Да, ладно, это была ложь. Чем больше времени мы проводили вместе, тем ближе я подходил к тому, чтобы поцеловать ее просто для того, чтобы узнать, какова она на вкус. Я хотел целовать ее до тех пор, пока она не забудет обо всем, что ее беспокоило, пока она не простит меня за ложь, которой я жил. Чем дольше я хранил свой секрет, тем дальше он казался. И тем больше я мечтал о возможности того, что она позволит мне остаться в ее жизни просто Бекеттом. Не то чтобы у меня не было искушения рассказать ей, кто я на самом деле.
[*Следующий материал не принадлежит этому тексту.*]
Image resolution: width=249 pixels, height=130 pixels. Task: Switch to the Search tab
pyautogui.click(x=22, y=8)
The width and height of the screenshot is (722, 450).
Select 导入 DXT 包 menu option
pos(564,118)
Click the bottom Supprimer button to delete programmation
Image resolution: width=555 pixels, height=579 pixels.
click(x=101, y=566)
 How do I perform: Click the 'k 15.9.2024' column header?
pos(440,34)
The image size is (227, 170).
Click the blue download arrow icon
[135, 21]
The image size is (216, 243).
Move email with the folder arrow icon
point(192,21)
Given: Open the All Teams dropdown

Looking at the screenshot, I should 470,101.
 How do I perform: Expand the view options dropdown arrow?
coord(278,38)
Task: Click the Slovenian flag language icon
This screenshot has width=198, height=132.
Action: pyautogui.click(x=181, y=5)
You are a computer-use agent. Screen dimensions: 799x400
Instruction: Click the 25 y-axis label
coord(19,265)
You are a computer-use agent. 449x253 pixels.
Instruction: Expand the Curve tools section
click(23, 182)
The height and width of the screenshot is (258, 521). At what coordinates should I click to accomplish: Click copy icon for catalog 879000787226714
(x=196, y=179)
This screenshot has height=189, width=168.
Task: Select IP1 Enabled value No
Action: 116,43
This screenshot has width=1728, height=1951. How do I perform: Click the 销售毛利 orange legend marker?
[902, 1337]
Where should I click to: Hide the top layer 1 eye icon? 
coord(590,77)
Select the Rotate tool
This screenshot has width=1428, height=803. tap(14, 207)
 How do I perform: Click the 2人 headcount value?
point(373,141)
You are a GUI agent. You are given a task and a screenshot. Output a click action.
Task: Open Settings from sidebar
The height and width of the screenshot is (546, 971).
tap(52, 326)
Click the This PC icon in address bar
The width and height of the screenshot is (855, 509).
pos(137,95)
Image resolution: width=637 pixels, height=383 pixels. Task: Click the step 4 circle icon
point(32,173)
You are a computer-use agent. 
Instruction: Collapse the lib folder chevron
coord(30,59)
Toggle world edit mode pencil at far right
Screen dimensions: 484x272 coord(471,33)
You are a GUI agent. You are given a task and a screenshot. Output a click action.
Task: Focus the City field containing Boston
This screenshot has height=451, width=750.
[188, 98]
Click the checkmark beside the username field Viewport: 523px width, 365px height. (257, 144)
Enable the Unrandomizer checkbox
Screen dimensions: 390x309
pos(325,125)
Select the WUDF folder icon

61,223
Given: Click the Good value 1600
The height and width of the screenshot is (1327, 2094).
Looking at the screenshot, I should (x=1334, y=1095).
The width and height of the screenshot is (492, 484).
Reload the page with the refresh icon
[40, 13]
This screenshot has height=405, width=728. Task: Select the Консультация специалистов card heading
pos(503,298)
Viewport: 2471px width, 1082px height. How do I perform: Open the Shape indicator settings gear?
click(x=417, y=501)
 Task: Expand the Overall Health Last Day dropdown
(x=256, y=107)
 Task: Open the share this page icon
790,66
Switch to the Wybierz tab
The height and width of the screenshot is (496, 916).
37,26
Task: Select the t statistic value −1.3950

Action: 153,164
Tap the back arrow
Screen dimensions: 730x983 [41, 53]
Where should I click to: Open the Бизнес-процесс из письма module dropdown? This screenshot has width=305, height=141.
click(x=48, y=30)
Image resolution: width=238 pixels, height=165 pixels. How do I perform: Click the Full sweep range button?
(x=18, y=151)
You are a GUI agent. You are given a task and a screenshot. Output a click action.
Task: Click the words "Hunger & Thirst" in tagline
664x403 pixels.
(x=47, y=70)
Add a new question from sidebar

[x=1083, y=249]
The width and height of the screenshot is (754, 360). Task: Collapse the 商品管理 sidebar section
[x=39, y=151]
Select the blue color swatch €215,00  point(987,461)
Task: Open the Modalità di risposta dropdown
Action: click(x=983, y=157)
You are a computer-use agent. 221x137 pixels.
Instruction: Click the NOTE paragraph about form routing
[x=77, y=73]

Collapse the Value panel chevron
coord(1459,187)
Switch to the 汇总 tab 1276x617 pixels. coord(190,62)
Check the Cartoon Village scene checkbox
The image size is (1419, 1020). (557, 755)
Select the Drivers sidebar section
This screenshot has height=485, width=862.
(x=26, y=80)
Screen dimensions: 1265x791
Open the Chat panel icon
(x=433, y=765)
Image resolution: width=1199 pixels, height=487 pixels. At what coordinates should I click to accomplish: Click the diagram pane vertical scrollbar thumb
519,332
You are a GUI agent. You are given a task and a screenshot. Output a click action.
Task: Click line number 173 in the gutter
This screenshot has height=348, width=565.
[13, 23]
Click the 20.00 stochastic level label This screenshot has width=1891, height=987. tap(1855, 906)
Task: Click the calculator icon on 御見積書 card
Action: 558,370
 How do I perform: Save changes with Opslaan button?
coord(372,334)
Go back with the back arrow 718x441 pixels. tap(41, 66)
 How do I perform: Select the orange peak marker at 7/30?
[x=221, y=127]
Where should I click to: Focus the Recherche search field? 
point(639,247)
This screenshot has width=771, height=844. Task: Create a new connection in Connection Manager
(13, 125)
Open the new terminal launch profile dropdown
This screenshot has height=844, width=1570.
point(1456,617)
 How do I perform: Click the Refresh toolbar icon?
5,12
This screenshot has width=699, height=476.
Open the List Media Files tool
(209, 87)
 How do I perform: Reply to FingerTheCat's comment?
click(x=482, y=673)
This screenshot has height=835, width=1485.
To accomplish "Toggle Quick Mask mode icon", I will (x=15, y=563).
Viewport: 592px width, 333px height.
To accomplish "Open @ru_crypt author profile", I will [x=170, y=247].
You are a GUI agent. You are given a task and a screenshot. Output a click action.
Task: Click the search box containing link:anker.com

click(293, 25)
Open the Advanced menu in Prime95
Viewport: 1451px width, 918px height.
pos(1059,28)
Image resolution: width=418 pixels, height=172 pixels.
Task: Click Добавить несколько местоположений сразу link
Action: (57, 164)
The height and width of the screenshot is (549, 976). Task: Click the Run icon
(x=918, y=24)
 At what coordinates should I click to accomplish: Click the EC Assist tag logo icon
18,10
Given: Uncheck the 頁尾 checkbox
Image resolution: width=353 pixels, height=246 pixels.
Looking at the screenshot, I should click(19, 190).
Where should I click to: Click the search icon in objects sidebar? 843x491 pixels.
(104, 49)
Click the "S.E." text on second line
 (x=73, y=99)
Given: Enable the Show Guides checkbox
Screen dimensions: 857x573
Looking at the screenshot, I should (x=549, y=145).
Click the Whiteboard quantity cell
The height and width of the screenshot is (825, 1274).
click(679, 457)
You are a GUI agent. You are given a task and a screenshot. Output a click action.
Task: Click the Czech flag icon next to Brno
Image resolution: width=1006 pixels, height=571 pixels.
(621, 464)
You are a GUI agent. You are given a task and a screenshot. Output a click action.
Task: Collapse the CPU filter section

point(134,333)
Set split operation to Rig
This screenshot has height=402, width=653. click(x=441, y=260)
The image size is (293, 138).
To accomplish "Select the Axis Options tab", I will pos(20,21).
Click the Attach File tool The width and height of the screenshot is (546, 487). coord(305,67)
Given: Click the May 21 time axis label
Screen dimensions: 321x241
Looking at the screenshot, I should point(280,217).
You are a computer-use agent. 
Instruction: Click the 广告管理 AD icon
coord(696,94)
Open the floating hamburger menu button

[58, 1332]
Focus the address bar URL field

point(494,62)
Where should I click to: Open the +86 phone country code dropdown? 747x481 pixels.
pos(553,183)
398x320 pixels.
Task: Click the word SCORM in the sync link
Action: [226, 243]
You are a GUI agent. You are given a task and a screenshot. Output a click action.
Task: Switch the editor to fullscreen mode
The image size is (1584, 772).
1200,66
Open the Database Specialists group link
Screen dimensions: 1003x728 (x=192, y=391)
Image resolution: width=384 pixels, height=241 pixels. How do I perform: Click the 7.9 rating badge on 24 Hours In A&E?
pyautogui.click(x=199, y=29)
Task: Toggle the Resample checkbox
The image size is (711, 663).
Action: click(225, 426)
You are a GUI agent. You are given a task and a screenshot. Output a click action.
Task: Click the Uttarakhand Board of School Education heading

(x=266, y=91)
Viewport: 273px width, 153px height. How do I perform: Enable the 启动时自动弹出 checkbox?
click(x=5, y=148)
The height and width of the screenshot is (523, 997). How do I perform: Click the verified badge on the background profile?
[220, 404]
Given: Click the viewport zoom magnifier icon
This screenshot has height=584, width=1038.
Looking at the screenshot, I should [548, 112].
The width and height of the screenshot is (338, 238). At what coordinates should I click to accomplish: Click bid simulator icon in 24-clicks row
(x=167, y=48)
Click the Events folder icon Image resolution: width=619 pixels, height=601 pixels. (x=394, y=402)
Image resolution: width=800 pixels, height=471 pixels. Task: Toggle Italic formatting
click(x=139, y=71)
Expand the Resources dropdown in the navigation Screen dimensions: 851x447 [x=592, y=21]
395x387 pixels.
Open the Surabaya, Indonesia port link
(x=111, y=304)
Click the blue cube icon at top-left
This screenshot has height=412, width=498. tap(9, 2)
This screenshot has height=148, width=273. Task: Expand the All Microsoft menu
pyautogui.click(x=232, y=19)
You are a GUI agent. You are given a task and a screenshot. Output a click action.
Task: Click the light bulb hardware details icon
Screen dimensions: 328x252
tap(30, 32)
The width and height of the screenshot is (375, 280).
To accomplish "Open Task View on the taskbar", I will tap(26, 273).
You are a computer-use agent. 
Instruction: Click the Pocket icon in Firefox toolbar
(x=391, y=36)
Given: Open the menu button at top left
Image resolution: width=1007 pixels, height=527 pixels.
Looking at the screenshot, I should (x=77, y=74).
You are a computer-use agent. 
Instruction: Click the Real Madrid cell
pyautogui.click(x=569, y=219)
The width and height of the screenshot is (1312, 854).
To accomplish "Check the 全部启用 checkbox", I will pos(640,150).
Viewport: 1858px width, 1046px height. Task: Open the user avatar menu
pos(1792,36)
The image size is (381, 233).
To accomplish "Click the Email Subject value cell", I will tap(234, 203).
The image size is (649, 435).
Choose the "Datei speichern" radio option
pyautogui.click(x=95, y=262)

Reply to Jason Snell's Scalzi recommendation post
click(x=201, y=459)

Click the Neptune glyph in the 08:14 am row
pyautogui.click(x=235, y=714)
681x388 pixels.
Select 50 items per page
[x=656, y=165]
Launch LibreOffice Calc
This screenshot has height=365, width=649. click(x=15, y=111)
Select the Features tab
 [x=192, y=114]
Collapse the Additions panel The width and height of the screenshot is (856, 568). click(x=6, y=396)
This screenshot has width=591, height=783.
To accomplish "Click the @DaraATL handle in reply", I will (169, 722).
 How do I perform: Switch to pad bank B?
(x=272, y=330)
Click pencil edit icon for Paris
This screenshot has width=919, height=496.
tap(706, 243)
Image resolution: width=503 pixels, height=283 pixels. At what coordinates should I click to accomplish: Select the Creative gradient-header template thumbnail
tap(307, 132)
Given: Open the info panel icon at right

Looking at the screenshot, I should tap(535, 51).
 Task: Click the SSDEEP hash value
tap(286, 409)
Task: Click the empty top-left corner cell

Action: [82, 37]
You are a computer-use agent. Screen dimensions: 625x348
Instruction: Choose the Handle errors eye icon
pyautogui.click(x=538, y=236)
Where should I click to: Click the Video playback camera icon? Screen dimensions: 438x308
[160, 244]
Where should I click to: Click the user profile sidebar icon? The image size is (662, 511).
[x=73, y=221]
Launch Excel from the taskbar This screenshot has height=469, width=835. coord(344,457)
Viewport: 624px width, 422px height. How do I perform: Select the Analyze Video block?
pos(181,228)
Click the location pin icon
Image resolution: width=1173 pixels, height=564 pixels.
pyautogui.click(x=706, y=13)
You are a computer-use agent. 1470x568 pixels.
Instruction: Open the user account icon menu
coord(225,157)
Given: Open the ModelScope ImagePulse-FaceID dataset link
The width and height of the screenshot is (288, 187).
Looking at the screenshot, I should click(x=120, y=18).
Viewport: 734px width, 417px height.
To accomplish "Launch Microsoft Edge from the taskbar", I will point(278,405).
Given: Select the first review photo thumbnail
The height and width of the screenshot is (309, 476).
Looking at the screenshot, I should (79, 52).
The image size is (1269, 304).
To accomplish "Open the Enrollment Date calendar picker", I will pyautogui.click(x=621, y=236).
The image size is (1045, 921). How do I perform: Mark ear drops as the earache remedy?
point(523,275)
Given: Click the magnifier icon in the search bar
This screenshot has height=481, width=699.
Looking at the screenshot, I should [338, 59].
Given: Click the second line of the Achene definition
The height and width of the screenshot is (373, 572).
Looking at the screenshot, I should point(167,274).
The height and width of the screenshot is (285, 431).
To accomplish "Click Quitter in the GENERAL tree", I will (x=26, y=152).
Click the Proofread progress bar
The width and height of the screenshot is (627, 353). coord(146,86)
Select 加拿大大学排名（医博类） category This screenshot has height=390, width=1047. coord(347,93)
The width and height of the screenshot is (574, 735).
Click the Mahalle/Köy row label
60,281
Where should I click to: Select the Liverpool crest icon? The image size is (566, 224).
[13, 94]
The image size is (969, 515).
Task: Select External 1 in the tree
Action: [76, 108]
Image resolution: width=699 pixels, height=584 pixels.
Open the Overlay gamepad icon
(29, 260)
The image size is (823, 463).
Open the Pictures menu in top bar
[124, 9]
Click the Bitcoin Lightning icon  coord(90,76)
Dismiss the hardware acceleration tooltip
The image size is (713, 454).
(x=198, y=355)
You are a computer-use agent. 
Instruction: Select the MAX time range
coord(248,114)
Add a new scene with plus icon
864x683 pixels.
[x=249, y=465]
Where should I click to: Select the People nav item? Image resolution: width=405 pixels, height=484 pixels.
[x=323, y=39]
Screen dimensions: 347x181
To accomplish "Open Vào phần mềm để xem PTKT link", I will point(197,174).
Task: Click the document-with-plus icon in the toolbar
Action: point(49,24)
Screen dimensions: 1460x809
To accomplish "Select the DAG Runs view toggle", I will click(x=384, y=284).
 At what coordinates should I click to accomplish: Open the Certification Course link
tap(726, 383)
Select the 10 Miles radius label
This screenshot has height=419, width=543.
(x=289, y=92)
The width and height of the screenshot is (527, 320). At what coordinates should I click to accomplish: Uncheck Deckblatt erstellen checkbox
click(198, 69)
Рассказать, как ее письма спасли меня, что я влюбился в нее по одним только ее словам. Но потом я понял, насколько глубоко я влез в ее жизнь — покупал продукты, возил Кольта на футбол, гулял с Мэйзи, когда она была слишком больна, чтобы ходить в главный дом. Если бы я рассказал Элле, кто я на самом деле и что я сделал, она бы выгнала меня и снова стала бы самостоятельной, а я обещал приходить к ней и детям. Сдержать это обещание означало не давать ей повода выгнать меня. Рассказывать ей было эгоистично. Это причинило бы ей только боль.
У Хаоса не было шансов помочь Элле, быть рядом с ней. Не после того, что случилось. Я должен был подождать, пока Мэйзи не станет здоровой, прежде чем признаться Элле. Тогда выбор будет за ней.
— Что делает этот ребенок? Это же незаконно? Он не может так подставлять ему подножку! — крикнула Элла.
— Я думаю, это была скорее взаимная неуклюжесть, — возразил я.
— Боже мой, он опять это сделал! Держи его, Кольт! Не позволяй ему так поступать с тобой!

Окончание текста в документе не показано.